> [INFORMATION SHOWN]:
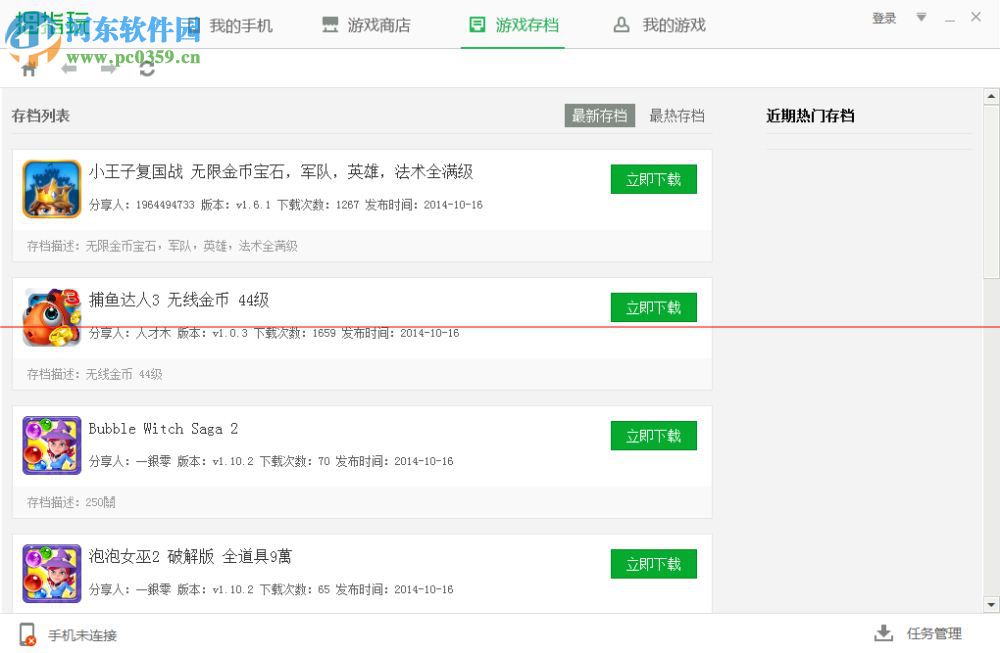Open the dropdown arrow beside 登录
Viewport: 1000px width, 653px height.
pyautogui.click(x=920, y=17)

--

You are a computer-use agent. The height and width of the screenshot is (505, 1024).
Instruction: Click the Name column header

> [WHAT THE TASK ASKS]: As listed above, the lines from the line with "You are a computer-use" to the line with "Instruction: Click the Name column header" are to be echoed exactly, with both ends included and nothing added.

> [OUTPUT FOR THIS EXERCISE]:
You are a computer-use agent. The height and width of the screenshot is (505, 1024).
Instruction: Click the Name column header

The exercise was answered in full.